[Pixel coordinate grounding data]

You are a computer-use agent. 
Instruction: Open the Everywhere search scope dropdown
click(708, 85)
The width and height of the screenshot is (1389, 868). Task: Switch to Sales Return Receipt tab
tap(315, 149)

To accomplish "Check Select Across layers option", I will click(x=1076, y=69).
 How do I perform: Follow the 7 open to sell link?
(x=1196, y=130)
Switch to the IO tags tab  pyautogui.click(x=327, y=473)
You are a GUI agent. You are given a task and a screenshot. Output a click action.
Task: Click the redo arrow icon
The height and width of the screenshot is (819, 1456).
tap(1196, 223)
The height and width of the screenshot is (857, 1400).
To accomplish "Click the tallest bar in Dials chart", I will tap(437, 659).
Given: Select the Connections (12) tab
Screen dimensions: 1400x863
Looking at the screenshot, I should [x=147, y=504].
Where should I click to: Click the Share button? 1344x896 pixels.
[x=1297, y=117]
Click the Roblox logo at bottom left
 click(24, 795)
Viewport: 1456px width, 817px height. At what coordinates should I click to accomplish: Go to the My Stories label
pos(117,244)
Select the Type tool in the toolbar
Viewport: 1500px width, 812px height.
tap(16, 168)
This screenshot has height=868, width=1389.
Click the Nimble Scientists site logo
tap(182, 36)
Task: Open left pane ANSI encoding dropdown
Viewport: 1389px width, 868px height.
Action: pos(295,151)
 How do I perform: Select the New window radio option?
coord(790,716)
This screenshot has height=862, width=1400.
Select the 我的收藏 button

■ **Exercise description**: Copy the records above exactly.

■ **Result of the task**:
You are a computer-use agent. 
Instruction: Open the Everywhere search scope dropdown
click(708, 85)
The width and height of the screenshot is (1389, 868). Task: Switch to Sales Return Receipt tab
tap(315, 149)

To accomplish "Check Select Across layers option", I will click(x=1076, y=69).
 How do I perform: Follow the 7 open to sell link?
(x=1196, y=130)
Switch to the IO tags tab  pyautogui.click(x=327, y=473)
You are a GUI agent. You are given a task and a screenshot. Output a click action.
Task: Click the redo arrow icon
The height and width of the screenshot is (819, 1456).
tap(1196, 223)
The height and width of the screenshot is (857, 1400).
To accomplish "Click the tallest bar in Dials chart", I will tap(437, 659).
Given: Select the Connections (12) tab
Screen dimensions: 1400x863
Looking at the screenshot, I should [x=147, y=504].
Where should I click to: Click the Share button? 1344x896 pixels.
[x=1297, y=117]
Click the Roblox logo at bottom left
 click(24, 795)
Viewport: 1456px width, 817px height. At what coordinates should I click to accomplish: Go to the My Stories label
pos(117,244)
Select the Type tool in the toolbar
Viewport: 1500px width, 812px height.
tap(16, 168)
This screenshot has height=868, width=1389.
Click the Nimble Scientists site logo
tap(182, 36)
Task: Open left pane ANSI encoding dropdown
Viewport: 1389px width, 868px height.
Action: pos(295,151)
 How do I perform: Select the New window radio option?
coord(790,716)
This screenshot has height=862, width=1400.
Select the 我的收藏 button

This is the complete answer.